═════ Data shown ═════

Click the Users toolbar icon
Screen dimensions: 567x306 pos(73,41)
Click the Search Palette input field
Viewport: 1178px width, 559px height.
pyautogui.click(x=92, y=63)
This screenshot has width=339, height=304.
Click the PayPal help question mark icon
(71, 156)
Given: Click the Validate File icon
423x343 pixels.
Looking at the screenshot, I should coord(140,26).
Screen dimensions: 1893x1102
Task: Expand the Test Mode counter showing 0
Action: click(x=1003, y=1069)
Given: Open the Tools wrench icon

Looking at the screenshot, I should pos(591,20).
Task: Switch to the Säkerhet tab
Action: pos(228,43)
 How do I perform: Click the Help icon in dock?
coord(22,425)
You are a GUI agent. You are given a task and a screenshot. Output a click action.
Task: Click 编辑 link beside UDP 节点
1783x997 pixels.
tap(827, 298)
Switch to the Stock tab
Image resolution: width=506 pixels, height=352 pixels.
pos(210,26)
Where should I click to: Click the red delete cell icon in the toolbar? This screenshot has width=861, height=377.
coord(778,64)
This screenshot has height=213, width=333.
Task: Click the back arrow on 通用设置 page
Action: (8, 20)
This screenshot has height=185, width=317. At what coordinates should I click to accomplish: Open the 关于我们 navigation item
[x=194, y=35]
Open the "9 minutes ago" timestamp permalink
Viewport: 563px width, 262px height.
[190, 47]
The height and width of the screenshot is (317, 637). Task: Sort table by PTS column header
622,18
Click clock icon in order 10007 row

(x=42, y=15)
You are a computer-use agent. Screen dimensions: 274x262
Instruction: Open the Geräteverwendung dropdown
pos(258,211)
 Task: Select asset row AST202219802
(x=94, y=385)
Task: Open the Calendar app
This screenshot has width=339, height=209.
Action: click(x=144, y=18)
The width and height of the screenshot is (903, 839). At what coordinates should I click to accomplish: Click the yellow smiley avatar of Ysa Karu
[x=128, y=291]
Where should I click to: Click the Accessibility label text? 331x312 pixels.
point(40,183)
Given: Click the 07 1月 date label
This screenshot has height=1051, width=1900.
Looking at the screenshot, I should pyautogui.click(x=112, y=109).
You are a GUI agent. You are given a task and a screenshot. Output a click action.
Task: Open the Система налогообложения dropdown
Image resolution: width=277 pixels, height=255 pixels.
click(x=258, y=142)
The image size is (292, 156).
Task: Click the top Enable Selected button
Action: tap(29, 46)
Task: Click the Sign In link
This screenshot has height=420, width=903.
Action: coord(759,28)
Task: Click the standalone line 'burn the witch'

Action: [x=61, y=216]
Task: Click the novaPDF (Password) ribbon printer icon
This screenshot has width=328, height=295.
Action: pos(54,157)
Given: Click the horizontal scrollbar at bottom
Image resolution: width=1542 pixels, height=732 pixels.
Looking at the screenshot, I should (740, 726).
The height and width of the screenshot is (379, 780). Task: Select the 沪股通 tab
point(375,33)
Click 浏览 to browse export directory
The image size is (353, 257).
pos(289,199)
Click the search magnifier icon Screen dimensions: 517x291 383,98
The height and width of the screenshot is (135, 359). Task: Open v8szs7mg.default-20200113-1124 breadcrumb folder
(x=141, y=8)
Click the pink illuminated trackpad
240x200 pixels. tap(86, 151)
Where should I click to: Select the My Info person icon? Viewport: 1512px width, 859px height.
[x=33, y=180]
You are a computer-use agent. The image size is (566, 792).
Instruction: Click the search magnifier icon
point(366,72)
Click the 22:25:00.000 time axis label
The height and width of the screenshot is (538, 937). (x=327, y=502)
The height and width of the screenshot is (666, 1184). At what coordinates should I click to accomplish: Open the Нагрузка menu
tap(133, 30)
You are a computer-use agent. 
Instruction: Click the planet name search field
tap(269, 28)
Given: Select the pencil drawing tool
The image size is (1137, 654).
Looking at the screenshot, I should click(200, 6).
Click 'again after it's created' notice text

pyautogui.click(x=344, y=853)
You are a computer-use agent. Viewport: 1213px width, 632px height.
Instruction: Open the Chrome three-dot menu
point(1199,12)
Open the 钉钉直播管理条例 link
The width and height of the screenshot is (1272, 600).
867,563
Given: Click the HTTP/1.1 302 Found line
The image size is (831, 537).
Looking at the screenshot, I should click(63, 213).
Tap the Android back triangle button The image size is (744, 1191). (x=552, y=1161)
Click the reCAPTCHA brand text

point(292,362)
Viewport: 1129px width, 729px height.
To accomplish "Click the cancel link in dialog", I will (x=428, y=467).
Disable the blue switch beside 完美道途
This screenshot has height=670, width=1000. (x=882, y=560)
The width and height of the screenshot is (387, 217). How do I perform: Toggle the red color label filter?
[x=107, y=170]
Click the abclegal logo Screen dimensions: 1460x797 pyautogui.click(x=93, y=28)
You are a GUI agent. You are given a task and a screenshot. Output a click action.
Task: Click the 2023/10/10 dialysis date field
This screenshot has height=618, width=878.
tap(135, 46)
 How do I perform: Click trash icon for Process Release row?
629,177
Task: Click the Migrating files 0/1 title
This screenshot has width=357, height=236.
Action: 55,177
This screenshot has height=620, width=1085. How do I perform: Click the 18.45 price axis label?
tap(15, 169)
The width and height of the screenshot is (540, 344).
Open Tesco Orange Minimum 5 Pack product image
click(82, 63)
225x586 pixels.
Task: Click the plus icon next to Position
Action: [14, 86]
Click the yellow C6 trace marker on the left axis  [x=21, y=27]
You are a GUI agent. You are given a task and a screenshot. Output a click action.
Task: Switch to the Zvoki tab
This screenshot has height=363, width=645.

═════

Turn every line of the records above into a JSON list of strings, one string per line, leaving out blank lines.

[
  "Click the Users toolbar icon",
  "Screen dimensions: 567x306 pos(73,41)",
  "Click the Search Palette input field",
  "Viewport: 1178px width, 559px height.",
  "pyautogui.click(x=92, y=63)",
  "This screenshot has width=339, height=304.",
  "Click the PayPal help question mark icon",
  "(71, 156)",
  "Given: Click the Validate File icon",
  "423x343 pixels.",
  "Looking at the screenshot, I should coord(140,26).",
  "Screen dimensions: 1893x1102",
  "Task: Expand the Test Mode counter showing 0",
  "Action: click(x=1003, y=1069)",
  "Given: Open the Tools wrench icon",
  "Looking at the screenshot, I should pos(591,20).",
  "Task: Switch to the Säkerhet tab",
  "Action: pos(228,43)",
  " How do I perform: Click the Help icon in dock?",
  "coord(22,425)",
  "You are a GUI agent. You are given a task and a screenshot. Output a click action.",
  "Task: Click 编辑 link beside UDP 节点",
  "1783x997 pixels.",
  "tap(827, 298)",
  "Switch to the Stock tab",
  "Image resolution: width=506 pixels, height=352 pixels.",
  "pos(210,26)",
  "Where should I click to: Click the red delete cell icon in the toolbar? This screenshot has width=861, height=377.",
  "coord(778,64)",
  "This screenshot has height=213, width=333.",
  "Task: Click the back arrow on 通用设置 page",
  "Action: (8, 20)",
  "This screenshot has height=185, width=317. At what coordinates should I click to accomplish: Open the 关于我们 navigation item",
  "[x=194, y=35]",
  "Open the \"9 minutes ago\" timestamp permalink",
  "Viewport: 563px width, 262px height.",
  "[190, 47]",
  "The height and width of the screenshot is (317, 637). Task: Sort table by PTS column header",
  "622,18",
  "Click clock icon in order 10007 row",
  "(x=42, y=15)",
  "You are a computer-use agent. Screen dimensions: 274x262",
  "Instruction: Open the Geräteverwendung dropdown",
  "pos(258,211)",
  " Task: Select asset row AST202219802",
  "(x=94, y=385)",
  "Task: Open the Calendar app",
  "This screenshot has width=339, height=209.",
  "Action: click(x=144, y=18)",
  "The width and height of the screenshot is (903, 839). At what coordinates should I click to accomplish: Click the yellow smiley avatar of Ysa Karu",
  "[x=128, y=291]",
  "Where should I click to: Click the Accessibility label text? 331x312 pixels.",
  "point(40,183)",
  "Given: Click the 07 1月 date label",
  "This screenshot has height=1051, width=1900.",
  "Looking at the screenshot, I should pyautogui.click(x=112, y=109).",
  "You are a GUI agent. You are given a task and a screenshot. Output a click action.",
  "Task: Open the Система налогообложения dropdown",
  "Image resolution: width=277 pixels, height=255 pixels.",
  "click(x=258, y=142)",
  "The image size is (292, 156).",
  "Task: Click the top Enable Selected button",
  "Action: tap(29, 46)",
  "Task: Click the Sign In link",
  "This screenshot has height=420, width=903.",
  "Action: coord(759,28)",
  "Task: Click the standalone line 'burn the witch'",
  "Action: [x=61, y=216]",
  "Task: Click the novaPDF (Password) ribbon printer icon",
  "This screenshot has width=328, height=295.",
  "Action: pos(54,157)",
  "Given: Click the horizontal scrollbar at bottom",
  "Image resolution: width=1542 pixels, height=732 pixels.",
  "Looking at the screenshot, I should (740, 726).",
  "The height and width of the screenshot is (379, 780). Task: Select the 沪股通 tab",
  "point(375,33)",
  "Click 浏览 to browse export directory",
  "The image size is (353, 257).",
  "pos(289,199)",
  "Click the search magnifier icon Screen dimensions: 517x291 383,98",
  "The height and width of the screenshot is (135, 359). Task: Open v8szs7mg.default-20200113-1124 breadcrumb folder",
  "(x=141, y=8)",
  "Click the pink illuminated trackpad",
  "240x200 pixels. tap(86, 151)",
  "Where should I click to: Select the My Info person icon? Viewport: 1512px width, 859px height.",
  "[x=33, y=180]",
  "You are a computer-use agent. The image size is (566, 792).",
  "Instruction: Click the search magnifier icon",
  "point(366,72)",
  "Click the 22:25:00.000 time axis label",
  "The height and width of the screenshot is (538, 937). (x=327, y=502)",
  "The height and width of the screenshot is (666, 1184). At what coordinates should I click to accomplish: Open the Нагрузка menu",
  "tap(133, 30)",
  "You are a computer-use agent. ",
  "Instruction: Click the planet name search field",
  "tap(269, 28)",
  "Given: Select the pencil drawing tool",
  "The image size is (1137, 654).",
  "Looking at the screenshot, I should click(200, 6).",
  "Click 'again after it's created' notice text",
  "pyautogui.click(x=344, y=853)",
  "You are a computer-use agent. Viewport: 1213px width, 632px height.",
  "Instruction: Open the Chrome three-dot menu",
  "point(1199,12)",
  "Open the 钉钉直播管理条例 link",
  "The width and height of the screenshot is (1272, 600).",
  "867,563",
  "Given: Click the HTTP/1.1 302 Found line",
  "The image size is (831, 537).",
  "Looking at the screenshot, I should click(63, 213).",
  "Tap the Android back triangle button The image size is (744, 1191). (x=552, y=1161)",
  "Click the reCAPTCHA brand text",
  "point(292,362)",
  "Viewport: 1129px width, 729px height.",
  "To accomplish \"Click the cancel link in dialog\", I will (x=428, y=467).",
  "Disable the blue switch beside 完美道途",
  "This screenshot has height=670, width=1000. (x=882, y=560)",
  "The width and height of the screenshot is (387, 217). How do I perform: Toggle the red color label filter?",
  "[x=107, y=170]",
  "Click the abclegal logo Screen dimensions: 1460x797 pyautogui.click(x=93, y=28)",
  "You are a GUI agent. You are given a task and a screenshot. Output a click action.",
  "Task: Click the 2023/10/10 dialysis date field",
  "This screenshot has height=618, width=878.",
  "tap(135, 46)",
  " How do I perform: Click trash icon for Process Release row?",
  "629,177",
  "Task: Click the Migrating files 0/1 title",
  "This screenshot has width=357, height=236.",
  "Action: 55,177",
  "This screenshot has height=620, width=1085. How do I perform: Click the 18.45 price axis label?",
  "tap(15, 169)",
  "The width and height of the screenshot is (540, 344).",
  "Open Tesco Orange Minimum 5 Pack product image",
  "click(82, 63)",
  "225x586 pixels.",
  "Task: Click the plus icon next to Position",
  "Action: [14, 86]",
  "Click the yellow C6 trace marker on the left axis  [x=21, y=27]",
  "You are a GUI agent. You are given a task and a screenshot. Output a click action.",
  "Task: Switch to the Zvoki tab",
  "This screenshot has height=363, width=645."
]